Water: the unlikely WMD.
As reported last week, Syrian Special Forces, supported by Russian Special Forces, made substantial gains in the march to reclaim Raqqa from ISIS’ stranglehold on the region. Russian air assets pounded the Tabqa Air Base for days with air-to-surface missiles and rockets in support of advancing Syrian forces, killing hundreds of ISIS fighters.
As reported in “Weapon of Mass Destruction: Water,” the Tabqa Dam – a dam that holds back Lake Assad from hundreds of thousands of residents along the Euphrates River – is reportedly rigged to blow in the event ISIS suffers an attack. Used as a veritable weapon of mass destruction, the dam, if destroyed by ISIS, would unleash flooding and death upon hundreds of thousands, if not millions, of Syrian civilians.
An exclusive source inside the Syrian Special Forces told this reporter yesterday that they had encircled the Tabqa Air Base, and after heavy fighting, had isolated pockets of ISIS resistance to the base’s personnel quarters and a communication bunker. By 1630 ZULU+1 today the same source reported that they had near complete control over the air base, and were well on their way towards the dam. Reportedly, at the time the Syrian and Russian Special Forces were a mere 3 kilometers from the dam, but were meeting heavy resistance, determined to soldier on in the face of seeming opposition.
Sources report that Syrian Special Forces, along with 2 additional units and Russian air support, would begin the attack on the dam as soon as possible. Resistance from the airbase to the dam remains heavy, and the joint Special Forces were unsure about advancing along the main roads. Reports have it that ISIS has buried IEDs along the way.
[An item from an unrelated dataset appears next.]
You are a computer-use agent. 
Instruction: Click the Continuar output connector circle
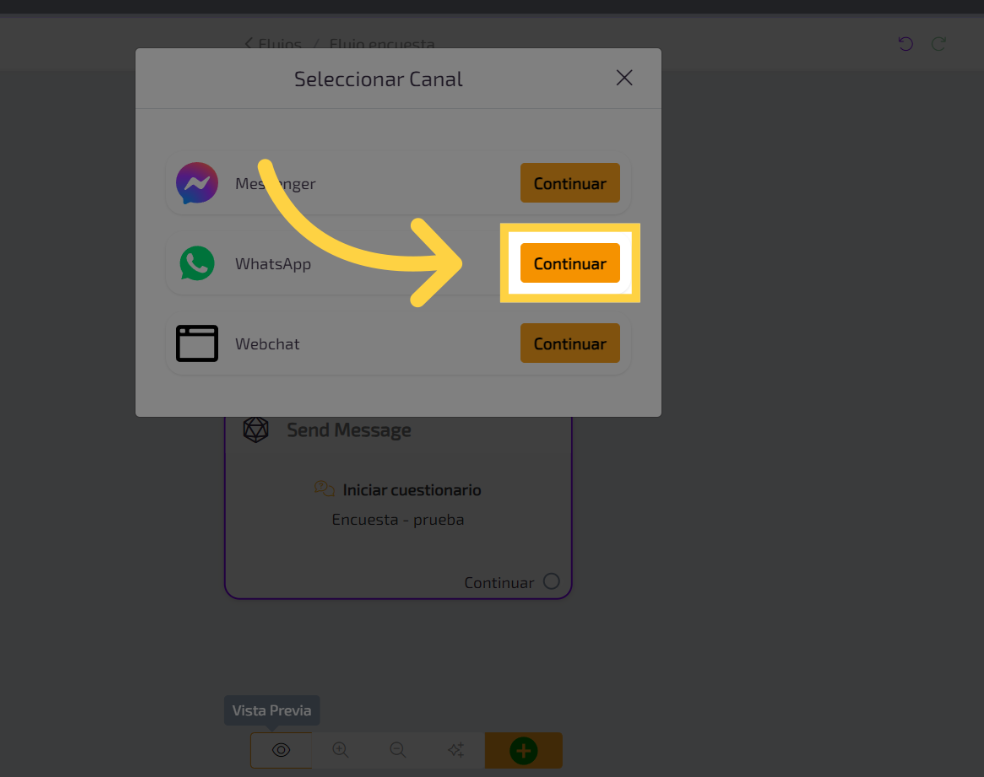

There are notable obstacles to the success of this mission. For one, as Russian recon units informed the Syrians, the dam likely has anti-aircraft systems in place, in addition to ISIS rigging the dam to be blown up. Between the risk involved in an air assault and the risk of the dam being detonated, an immediate push for invasion has been instituted.
Russian forces have prepared for the absolute worst. Reportedly providing gunships and whatever relief they can, pilots know the dam is volatile. Flying close enough to the ground to provide efficient air-to-ground support means that anti-aircraft systems’ jobs are half done already; helo pilots have less time to maneuver and deploy countermeasures efficiently. At worst, during a hard turn while reacting and providing support, even the most advanced pilots would have great difficulty reacting quickly to signal detector systems alerting that a stinger missile or SAM has been launched.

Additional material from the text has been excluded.